Les éléments constitutifs
L'existence d'un produit stupéfiant est l'élément préalable à toute infraction pénale relative au trafic de stupéfiants. 6 agissements sont spécialement incriminés:
- Le crime de direction ou d'organisation d'un groupement destiné au trafic: article 222-34 CP
- Le crime de fabrication ou de production illicites: article 222-35 CP
- Le crime ou le délit d'importation ou d'exportation illicites de stupéfiants: article 222-36 CP
- Le délit de transport, de détention, d'offre, de cession, d'acquisition ou d'emploi illicite de stupéfiants: article 222-37 CP
- Le délit de justification mensongère de ressources et d'opérations de placement: article 222-38 CP
- Le délit de cession ou d'offre en vue de la consommation personnelle: article 222-39 CP
Une autre infraction est aussi punie: il s'agit de la provocation de mineurs à l'usage ou au trafic de stupéfiants.
La répression
Pour chacun de ces crimes et délits, la tentative est punissable.

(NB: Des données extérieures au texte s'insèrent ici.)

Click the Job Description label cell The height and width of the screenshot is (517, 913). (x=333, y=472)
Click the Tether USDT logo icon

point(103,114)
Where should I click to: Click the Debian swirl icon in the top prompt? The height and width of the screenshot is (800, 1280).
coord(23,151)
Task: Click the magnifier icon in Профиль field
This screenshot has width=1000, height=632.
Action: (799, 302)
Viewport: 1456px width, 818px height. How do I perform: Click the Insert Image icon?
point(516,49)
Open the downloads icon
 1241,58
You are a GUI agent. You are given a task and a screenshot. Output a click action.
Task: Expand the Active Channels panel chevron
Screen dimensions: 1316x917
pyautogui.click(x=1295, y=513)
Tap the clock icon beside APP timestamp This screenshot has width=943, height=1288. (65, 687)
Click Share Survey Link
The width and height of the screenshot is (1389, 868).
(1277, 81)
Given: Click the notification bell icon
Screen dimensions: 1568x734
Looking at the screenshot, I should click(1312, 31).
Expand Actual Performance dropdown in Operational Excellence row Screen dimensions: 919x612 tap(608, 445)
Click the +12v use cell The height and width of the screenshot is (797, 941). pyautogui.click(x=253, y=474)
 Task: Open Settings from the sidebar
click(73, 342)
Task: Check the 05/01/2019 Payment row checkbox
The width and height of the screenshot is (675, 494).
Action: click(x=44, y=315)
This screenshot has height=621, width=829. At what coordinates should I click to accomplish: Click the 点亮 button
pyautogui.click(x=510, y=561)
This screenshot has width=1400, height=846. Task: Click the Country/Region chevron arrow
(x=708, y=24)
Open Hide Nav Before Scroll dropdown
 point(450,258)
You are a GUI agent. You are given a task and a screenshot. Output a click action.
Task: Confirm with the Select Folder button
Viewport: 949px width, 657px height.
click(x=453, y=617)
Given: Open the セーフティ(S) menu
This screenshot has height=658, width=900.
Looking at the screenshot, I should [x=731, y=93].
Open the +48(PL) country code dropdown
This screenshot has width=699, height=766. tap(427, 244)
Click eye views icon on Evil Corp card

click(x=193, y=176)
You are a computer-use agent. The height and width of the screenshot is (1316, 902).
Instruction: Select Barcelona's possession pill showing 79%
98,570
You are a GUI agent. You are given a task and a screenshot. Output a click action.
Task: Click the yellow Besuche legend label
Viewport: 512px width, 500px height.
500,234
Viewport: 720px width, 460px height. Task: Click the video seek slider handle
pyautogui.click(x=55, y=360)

Des peines complémentaires sont prévues. Elles sont applicables soient aux personnes physiques (Articles 222-44 à 222-48-1 CP) soit aux personnes physiques et personnes morales (Articles 222-49 à 222-51 CP)
Pour tous les agissements criminels et délictuels, une peine de sûreté de plein droit peut être prononcée si les juges ont condamné les auteurs ou complices à une peine au moins égale à 10 ans.
Le législateur a prévu une circonstance aggravante identique à chaque infraction: la bande organisée.
Il est aussi à noter qu'un système de repentir permet de diminuer les peines prononcées: articles 222-43 et 222-43-1 CP.
Le délai de la prescription de l'action publique est de 30 ans en matière criminelle et 20 ans pour les délits.
Le délai de la prescription de la peine est de 30 ans pour les crimes et de 20 ans pour les délits et court à partir de la date à laquelle la condamnation est devenue définitive.